One comment on “The Supreme Court Steps in on End-of-Life Decisions

  1. In the 1930’s a Russian scientist named Brukhonenko claimed in a series of experiments to have kept the severed heads of dogs alive, using a kind of heart lung machine he called an autojektor. In a film offered as proof, widely available on the internet, he is seen shining a light in the heads eye and it blinks and even feeding the dog’s head a piece of cheese, which promptly drops out the severed esophagus. While the veracity of his claims have been questioned, I don’t believe it has been conclusively disproven. Ninety years of progress in medicine and the idea of keeping a severed head alive for an extended period seems entirely possible, although some might question the definition of “alive”. (See the video here http://www.youtube.com/watch?v=KDqh-r8TQgs )

    On October 18th,, 2013 in Rasouli v. Sunnybrook Hospital, the Canadian Supreme Court ruled, that the medical opinion of doctors is not sufficient to override the wishes of the patient or their family surrogates. Preventing unilateral decisions by doctors in itself may be a good thing but we also must not allow the opinion of bereaved, irrational or terrified people to override both common sense and medical science. To do so puts the health of many people who truly can he helped, at risk.

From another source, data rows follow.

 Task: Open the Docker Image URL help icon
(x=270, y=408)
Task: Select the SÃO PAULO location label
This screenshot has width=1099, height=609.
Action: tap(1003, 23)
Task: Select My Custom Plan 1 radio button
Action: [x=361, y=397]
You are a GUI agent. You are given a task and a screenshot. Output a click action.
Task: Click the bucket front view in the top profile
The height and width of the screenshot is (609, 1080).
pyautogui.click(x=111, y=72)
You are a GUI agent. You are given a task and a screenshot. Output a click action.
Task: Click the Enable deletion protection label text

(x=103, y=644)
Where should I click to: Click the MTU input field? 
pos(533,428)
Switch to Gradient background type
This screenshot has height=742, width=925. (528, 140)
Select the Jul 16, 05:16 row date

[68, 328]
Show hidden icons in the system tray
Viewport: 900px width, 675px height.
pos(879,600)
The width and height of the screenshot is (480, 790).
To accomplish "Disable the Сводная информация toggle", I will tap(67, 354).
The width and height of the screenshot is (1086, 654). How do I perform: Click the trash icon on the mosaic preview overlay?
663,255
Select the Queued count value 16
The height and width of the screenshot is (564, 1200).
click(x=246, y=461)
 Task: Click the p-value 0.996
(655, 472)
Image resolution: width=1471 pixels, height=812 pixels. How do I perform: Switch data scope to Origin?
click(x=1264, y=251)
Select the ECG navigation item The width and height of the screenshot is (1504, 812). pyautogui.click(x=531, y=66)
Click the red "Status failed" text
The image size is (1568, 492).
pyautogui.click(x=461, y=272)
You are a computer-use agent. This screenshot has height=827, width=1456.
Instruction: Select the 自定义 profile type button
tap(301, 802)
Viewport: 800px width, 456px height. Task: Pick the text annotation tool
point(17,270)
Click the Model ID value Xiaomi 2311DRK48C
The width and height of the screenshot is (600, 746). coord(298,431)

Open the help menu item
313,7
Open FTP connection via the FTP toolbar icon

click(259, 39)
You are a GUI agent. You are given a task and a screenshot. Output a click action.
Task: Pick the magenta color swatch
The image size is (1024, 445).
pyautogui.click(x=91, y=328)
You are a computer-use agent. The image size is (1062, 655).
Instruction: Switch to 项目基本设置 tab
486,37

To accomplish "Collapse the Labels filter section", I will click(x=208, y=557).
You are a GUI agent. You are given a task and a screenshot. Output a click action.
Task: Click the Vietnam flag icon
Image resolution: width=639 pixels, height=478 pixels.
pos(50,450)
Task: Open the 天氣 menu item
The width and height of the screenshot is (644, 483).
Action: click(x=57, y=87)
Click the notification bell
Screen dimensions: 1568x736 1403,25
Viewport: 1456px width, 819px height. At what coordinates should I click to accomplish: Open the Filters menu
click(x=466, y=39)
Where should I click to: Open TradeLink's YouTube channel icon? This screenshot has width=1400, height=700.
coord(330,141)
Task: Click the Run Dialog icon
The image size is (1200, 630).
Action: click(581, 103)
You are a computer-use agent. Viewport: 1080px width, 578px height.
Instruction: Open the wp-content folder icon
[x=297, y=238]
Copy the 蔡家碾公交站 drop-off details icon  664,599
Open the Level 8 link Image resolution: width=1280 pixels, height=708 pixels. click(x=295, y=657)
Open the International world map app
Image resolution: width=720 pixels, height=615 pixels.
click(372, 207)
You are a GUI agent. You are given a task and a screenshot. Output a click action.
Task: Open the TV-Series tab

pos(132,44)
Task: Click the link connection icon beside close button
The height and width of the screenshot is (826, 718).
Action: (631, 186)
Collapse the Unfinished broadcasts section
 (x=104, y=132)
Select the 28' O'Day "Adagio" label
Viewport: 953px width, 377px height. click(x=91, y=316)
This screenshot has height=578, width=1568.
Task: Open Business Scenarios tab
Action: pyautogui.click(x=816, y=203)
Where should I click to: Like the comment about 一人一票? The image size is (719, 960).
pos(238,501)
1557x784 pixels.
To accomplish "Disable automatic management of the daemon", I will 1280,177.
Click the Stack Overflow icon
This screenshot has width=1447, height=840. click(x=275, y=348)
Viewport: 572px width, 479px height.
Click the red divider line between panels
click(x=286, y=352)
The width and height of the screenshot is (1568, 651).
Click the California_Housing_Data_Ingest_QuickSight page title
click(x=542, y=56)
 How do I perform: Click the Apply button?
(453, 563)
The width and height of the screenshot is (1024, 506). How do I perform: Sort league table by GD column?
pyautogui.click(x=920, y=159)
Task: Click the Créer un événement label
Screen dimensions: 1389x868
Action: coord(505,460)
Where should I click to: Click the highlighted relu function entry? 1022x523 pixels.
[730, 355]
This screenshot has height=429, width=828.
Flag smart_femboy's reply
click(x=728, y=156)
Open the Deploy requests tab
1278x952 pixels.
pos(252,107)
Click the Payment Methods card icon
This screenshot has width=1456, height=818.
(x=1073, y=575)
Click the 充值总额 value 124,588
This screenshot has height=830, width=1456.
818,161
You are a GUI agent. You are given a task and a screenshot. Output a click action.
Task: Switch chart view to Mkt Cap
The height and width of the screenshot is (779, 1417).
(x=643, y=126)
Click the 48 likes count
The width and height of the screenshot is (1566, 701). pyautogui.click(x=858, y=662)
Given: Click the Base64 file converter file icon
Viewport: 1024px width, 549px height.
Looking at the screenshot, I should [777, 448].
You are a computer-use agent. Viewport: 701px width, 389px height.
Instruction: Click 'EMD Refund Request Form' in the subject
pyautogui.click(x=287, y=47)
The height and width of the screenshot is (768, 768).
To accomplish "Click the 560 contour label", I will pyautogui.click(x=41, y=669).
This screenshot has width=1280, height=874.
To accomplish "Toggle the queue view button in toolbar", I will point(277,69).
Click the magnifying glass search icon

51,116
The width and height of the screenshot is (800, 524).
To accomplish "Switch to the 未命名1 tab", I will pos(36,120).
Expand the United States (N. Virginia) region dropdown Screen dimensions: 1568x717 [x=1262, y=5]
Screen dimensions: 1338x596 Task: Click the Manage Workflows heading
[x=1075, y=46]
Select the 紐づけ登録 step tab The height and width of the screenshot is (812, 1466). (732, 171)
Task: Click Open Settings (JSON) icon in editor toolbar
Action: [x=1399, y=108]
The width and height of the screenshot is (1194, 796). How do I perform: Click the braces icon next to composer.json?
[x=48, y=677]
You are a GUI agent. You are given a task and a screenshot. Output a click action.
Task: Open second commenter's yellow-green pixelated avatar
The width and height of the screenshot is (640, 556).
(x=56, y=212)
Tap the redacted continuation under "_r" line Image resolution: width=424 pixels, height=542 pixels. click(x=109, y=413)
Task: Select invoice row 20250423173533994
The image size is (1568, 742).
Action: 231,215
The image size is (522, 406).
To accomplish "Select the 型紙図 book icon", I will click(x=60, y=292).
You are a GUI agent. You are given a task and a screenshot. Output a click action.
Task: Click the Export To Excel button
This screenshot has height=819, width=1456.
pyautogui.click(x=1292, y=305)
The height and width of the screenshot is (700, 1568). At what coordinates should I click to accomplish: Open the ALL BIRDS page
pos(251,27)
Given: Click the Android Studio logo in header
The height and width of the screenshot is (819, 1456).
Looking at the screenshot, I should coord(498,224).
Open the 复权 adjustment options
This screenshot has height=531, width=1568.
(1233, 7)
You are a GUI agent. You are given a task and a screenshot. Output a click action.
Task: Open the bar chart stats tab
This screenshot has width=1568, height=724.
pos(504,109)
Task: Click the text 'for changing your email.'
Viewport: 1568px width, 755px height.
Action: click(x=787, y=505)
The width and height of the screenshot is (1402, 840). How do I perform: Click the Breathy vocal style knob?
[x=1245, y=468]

    A source of amazement in 1940, the autojektor’s modern equivalent is a standard piece of medical equipment in every hospital today. It is routine to keep people alive with machines able to replace virtually every non-functioning human organ. At the insistence of family unable to accept the natural cycle of human birth, life and death, this kind of technology is keeping Hassan Rasouli alive today even though doctors agree he has been in a near vegetative state for three years with no realistic prospect of recovery. In another end-of-life legal debate, the critical care physicians of Sam Golubchuk, resigned from their jobs rather than be forced to “torture” him (the doctors description) by continuing to regularly remove bedsore infected flesh because family driven court injunctions insisted he be kept alive with a battery of machines. Given this collision of patient rights and modern technology it seems both practical and inevitable we could soon catch up with Brukhonenko’s vision and hook a patients head directly to the required machines. This advance would greatly simplify medical treatment while still allowing family to never having to admit their loved one was truly dead.

    Perhaps this is the immortality mankind has dreamed of from days of the Egyptian mummies to Shelley’s Frankenstein. Facilities full of heads, each hooked up to their own autojektor, to continue in perpetuity. I know he’s not well, visiting family would say, but look, he’s blinking. There is still hope.

    End of life is no longer a clear line we cross and there will always be someone clinging to belief and hope in defiance of reality. We may not want to grant the medical system the power to decide when we live and die but Canada will also be ill served if we give unlimited and unfettered demand upon the financial resources of our health system to people that think a (part) body on an autojektor means their loved one is still alive.